The City of De Pere will examine whether the city could jump on board with Green Bay and Ashwaubenon and establish a sex offender residency ordinance.
Last year Green Bay passed an ordinance that says sex offenders cannot live within 2,000 feet of places where children gather, such as schools or parks.
In April, Green Bay's neighbor to the south, Ashwaubenon, passed a similar ordinance with a 1,500 foot buffer.
It would make sense for the next community to the south -- De Pere -- to follow suit, but some city leaders don't want that to happen.
Alder Paul Kegel says everyone has to live somewhere. "We ought to try to make it possible for them to have a fresh start and a good start," he said.
He believes residency restriction ordinances are the wrong thing to do.
"It's a form of segregation," Kegel said, "which I thought we got rid of."
"I think that it's a state issue," Alder Mike Donovan said.
Donovan says excluding sex offenders from living in certain areas should be up to state lawmakers.
"When you do each locality different, you're kind of competing against each other, trying to send the offenders from one community to the next, and that's not the way to go," he expounded.
But as city alders, it's their job to protect the people of De Pere, and they're feeling some pressure from the neighbors.
"I think there is some increasing pressure as each community does this, and someone's going to say, why don't we do it?
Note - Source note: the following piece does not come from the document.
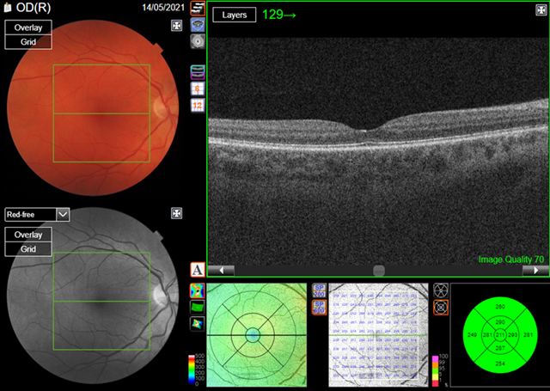
Task: Click the Layers button on the B-scan
Action: (234, 15)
Why doesn't De Pere do it? And that's a lot of pressure," Kegel said.
Ashwaubenon passed its ordinance based on suggestions it took from the chief of public safety and community members, but alders in De Pere say a sex offender ordinance doesn't seem to be a top priority.
"I honestly have only had one phone call on this issue, only one," said Kegel.
Still, most city leaders want to do something, but feel telling people where they can and can't live is out of their authority.